An algorithm-based technical interview is an analogue of IQ-tests that have been invented in the early XX century in the US for a quick military recruits categorization. IQ provides some insights about human intelligence but also has its flaws. Demonstrated algorithm skill also provides an insight about candidate’s intelligence but also has its flaws. Algorithm-based technical interviews are used by corporations to quickly process a huge queue of candidates, hire the ones they need and evaluate their grades and salary. Corporations everybody wants to work for can afford a false negative in hiring, i.e. not hiring the right person, as many candidates compete to be hired by these companies. If you are not one of these companies, then you compete with other companies for the candidates. So don’t pretend to be a Google if you are not Google.
Human intelligence neither is an “on/off”, nor a range.
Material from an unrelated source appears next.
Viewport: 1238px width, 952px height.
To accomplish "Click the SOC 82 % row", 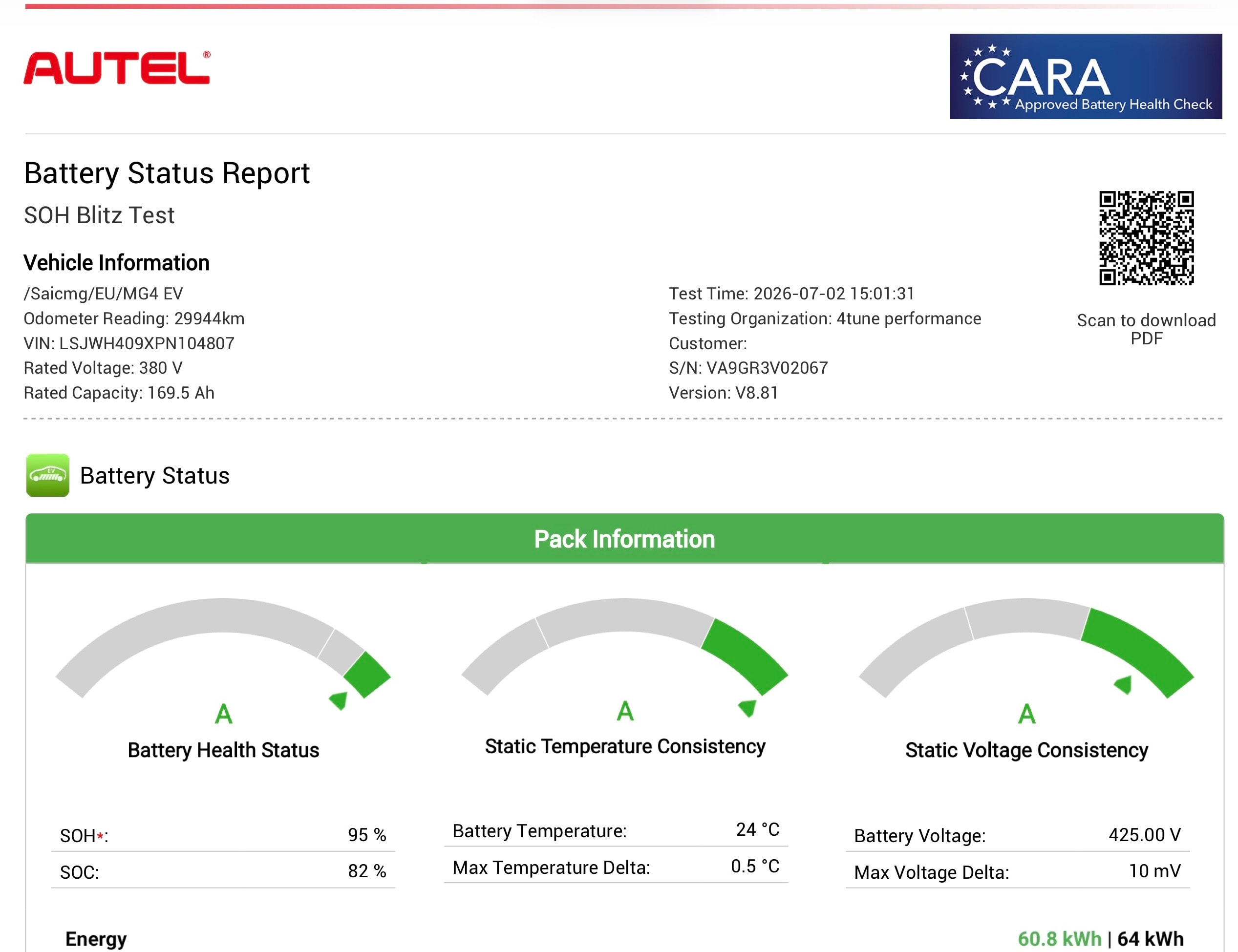I will [223, 871].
Rather, intelligence is a swiss army knife, a multitool. It may contain an excellent sharp blade for everyday chores, it may also have a screwdriver that merely works, and it may also have a corkscrew that you actually don’t need at all. Can we evaluate an overall score for such a multitool? Sure. But why would we? Unless you are Google, find a multitool with the blades and bits that solve your exact problems, not the abstract ones.
You need an interview to find out three things: a) why the candidate has left (or are ready to leave) his/her previous (current) job; b) what is he/she looking for at the new company; c) what value can he/she bring to your team?
Hiring error can be mitigated by the probationary period. Take it seriously. Set some goals (tasks) for probation. The same for the candidate: during probation decide if the company is the right choice. But hiring error is still an error that costs your company money and time. You should do your best to avoid this error. The same for the candidate. That’s why you never tell lies about your project and team in the interview. Still, there’s nothing wrong with presenting your project positively. Actually, it’s your duty if you want to hire someone in a highly competitive job market.
There are no two identical interviews even for the same grade. The technical interview is always improvisation. It’s an attempt to reveal a candidate’s boundaries of competence, strengths and weaknesses in a short period of time.

Candidates & CVs

Not everybody is a CV-ninja. Really
Too high salary expectations isn’t a reason to reject a candidate CV. You always can ask questions that will either lower the expectations or prove you are interviewing a genius.
(sarcasm mode on) Of course, an interviewer always knows best! (sarcasm mode off) But there are no solid grounds for reject candidate CVs with grammar mistakes or expressions of inexperience or quirks in their CVs. Asking inadequately complex questions is also not a good idea. The interview is not about you, it’s about the candidate.
Don’t afraid of people with some irrelevant background, e.g. designers, analysts, etc., who changed his/her profession to a technical one. Be honest, your boring REST API doesn’t require a university graduate program.
A candidate’s technology stack may not be 100% yours. Still, he/she may be a good match for your team. Should you hire someone with 3+ years of experience with Flask but no Django experience for your Django project? Probably you should.
The only way to hire someone quickly is to do as many interviews as you can.
Average interview time for an interviewer is about 2.5 hours (skim over the CVs, prepare for the interview, the interview itself, discussion with an HR specialist and a CTO)
Don’t make a technical interview for too long. 2 hour is enough. 1.5 hours is optimal.
Three interviews a week is a good pace. More than 3 is too much for the interviewer and his/her team. Less than 3 makes your search longer.
Average time for hiring a Python developer depends on the project, expected experience and your offer conditions. As a rule of thumb, 3 months from submitting an open position to HR department to the first working day is okay.
Not every software engineer is an introvert. There are people with outstanding “selling” skills who are prepared for typical interview questions, present themselves, but still lack solid knowledge of software development. Don’t let them trick you! Ask whiteboard programming questions!

Non-technical questions

What have you done in your previous/current project?
Describe your team line-up (frontend/backend developers, QA engineers, SRE/DevOps/SysAdmins, product/project managers, etc)?
How planning, code review, etc. are organized in your project? What you liked and disliked about it?
Why did you decice to leave (have already left) the project?
What do you expect from the new project (things to develop, processes, etc)?

Python questions

How language evolves

What’s new in the latest Python version? (Python 3.8 at the moment of writing)
How Python 3+ differs from Python 2.7? (What’s new in Python 3)
What new syntax has been introduced since Python 2.7? (minimal expectations: asyncio, type hinting)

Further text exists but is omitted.